U Kyaw Myo Shwe, a supporter of U Wirathu, sued Myanmar Now chief editor Ko Swe Win in March 2017 under Article 66 (d) of the Telecommunications Law on grounds that he insulted the monk. Ko Swe Win was arrested and released on bail in July last year. The plaintiff submitted a video clip of an interview Ko Swe Win gave to Radio Free Asia’s Burmese-language service.

“The judge said the evidence submitted by the plaintiff did not play a vital role in the lawsuit, so she rejected the complaint,” said U Myo Min Zaw, a lawyer for Ko Swe Win, after the court session.

Ko Swe Win initially submitted the complaint to a higher court, the Mandalay District Court, in early May. The court decided to accept the evidence submitted by the plaintiff and said it would respect the decision of the lower court.

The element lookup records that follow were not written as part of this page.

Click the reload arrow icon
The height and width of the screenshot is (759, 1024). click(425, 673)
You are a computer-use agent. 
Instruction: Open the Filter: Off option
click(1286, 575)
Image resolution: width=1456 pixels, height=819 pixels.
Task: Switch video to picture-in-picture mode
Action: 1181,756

Ko Swe Win and his lawyers allege that the video clip submitted by the plaintiff was edited in order to incriminate the defendant, and want it ruled inadmissible as evidence.

“Although the court decided to accept the evidence, we will have another chance to challenge it when we make our arguments before the court,” the lawyer said.

Ko Kyaw Myo Shwe insisted the evidence submitted to the court was genuine and had not been edited.

“Ko Swe Win said my evidence was not reliable. However, those are things which he posted on Facebook, and was quoted as saying by the media; I’m not fabricating them,” he told journalists after Thursday’s court session.

“I would like to urge Ko Swe Win not to be afraid… If he does not wish to continue with the trial, he can simply apologize to Sayardaw U Wirathu and I will withdraw the lawsuit immediately,” he added.

Maha Aung Myay Township Court heard from the plaintiff on Thursday and will continue to hear from him at the next hearing, which is scheduled for May 31.